* _DIRECTION_: Give back the records from the line containing "You are a computer-use" through the end of the records, both ends included, with "icon" replaced by "symbol" and nothing else changed. Leave out the pictures.

* _GIVEN INFORMATION_:
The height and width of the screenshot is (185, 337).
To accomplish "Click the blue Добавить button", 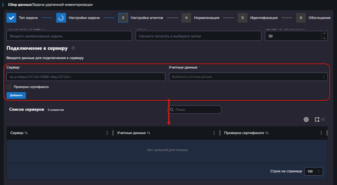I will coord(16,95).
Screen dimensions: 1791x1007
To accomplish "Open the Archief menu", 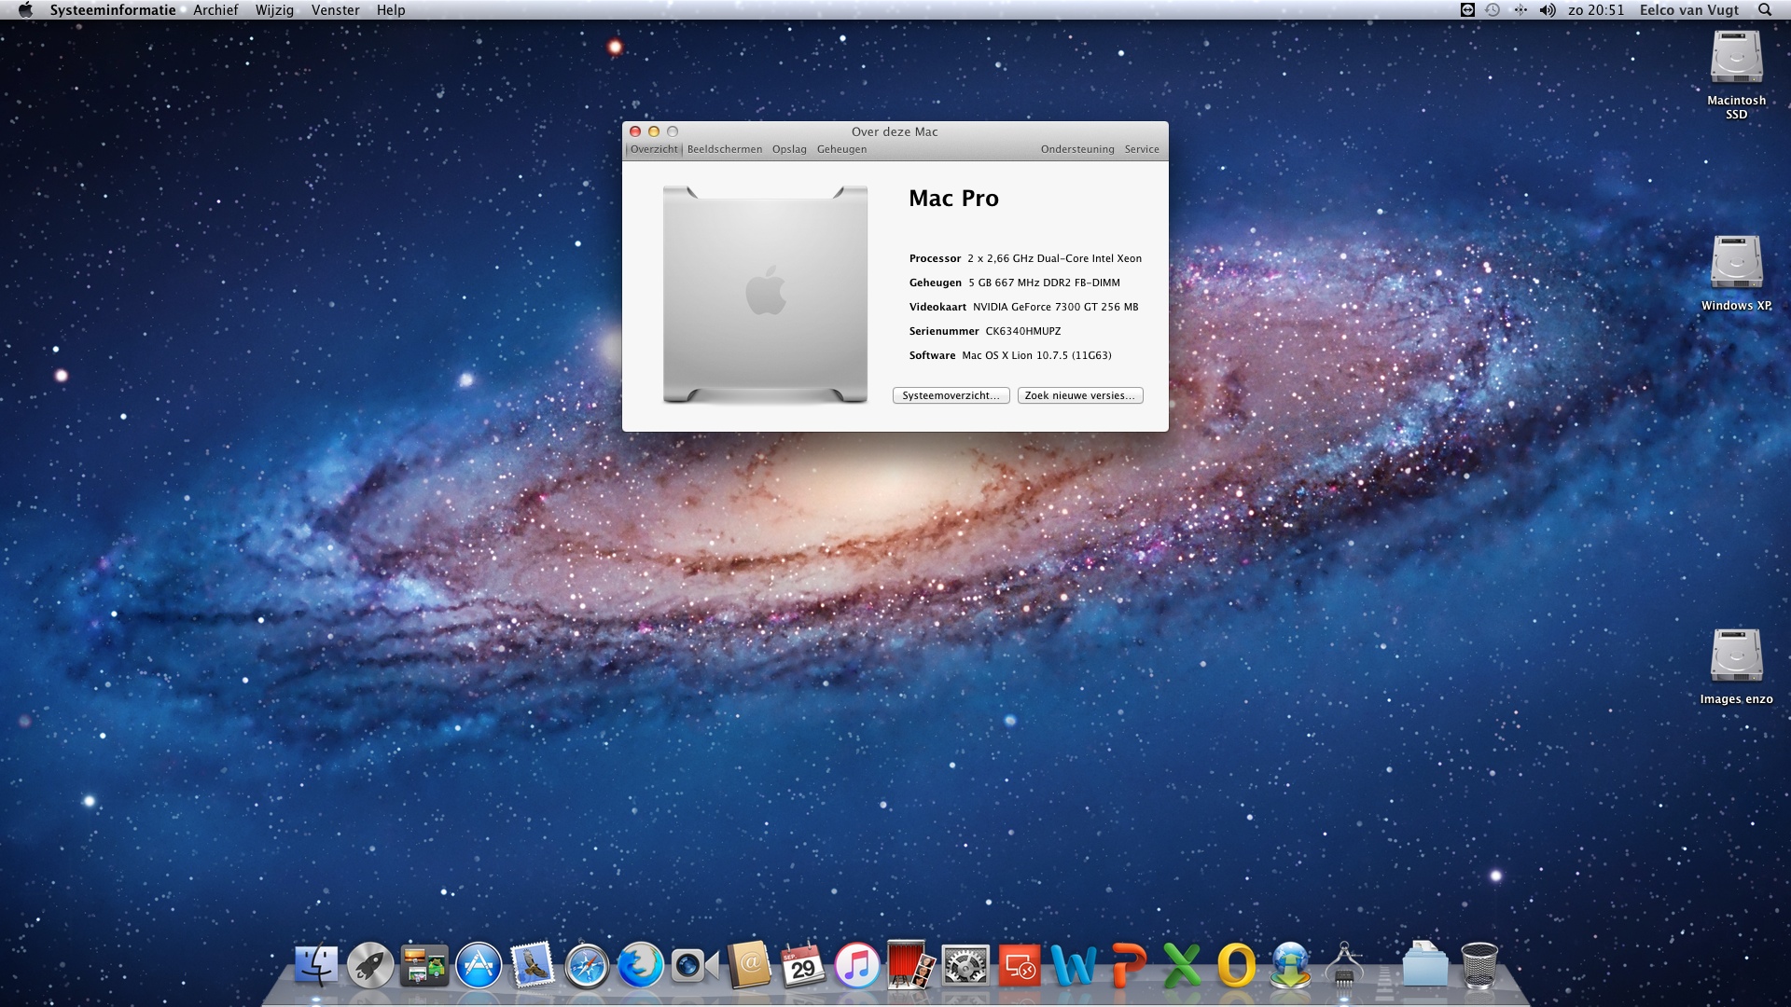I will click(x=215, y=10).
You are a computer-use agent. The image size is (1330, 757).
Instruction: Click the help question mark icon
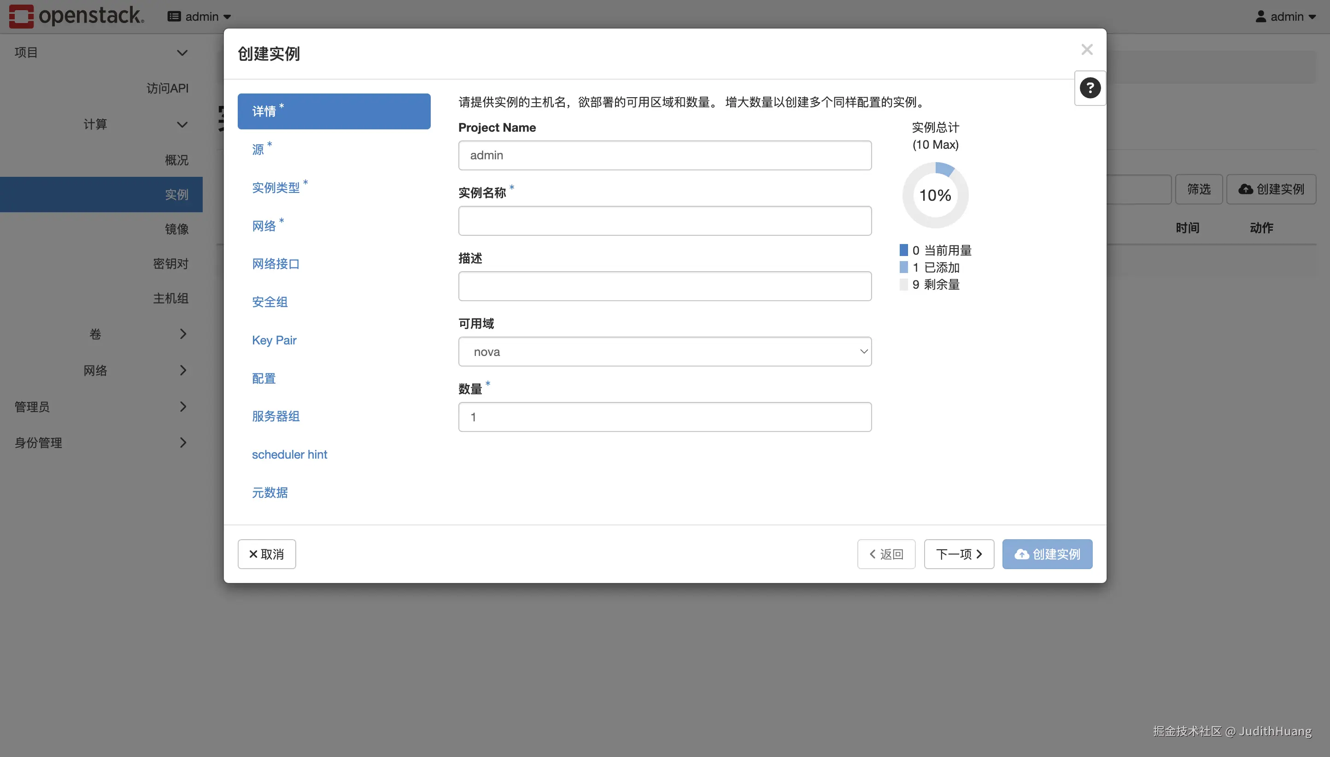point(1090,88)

* _THE OUTPUT_:
You are a computer-use agent. The image size is (1330, 757).
Instruction: Click the help question mark symbol
point(1090,88)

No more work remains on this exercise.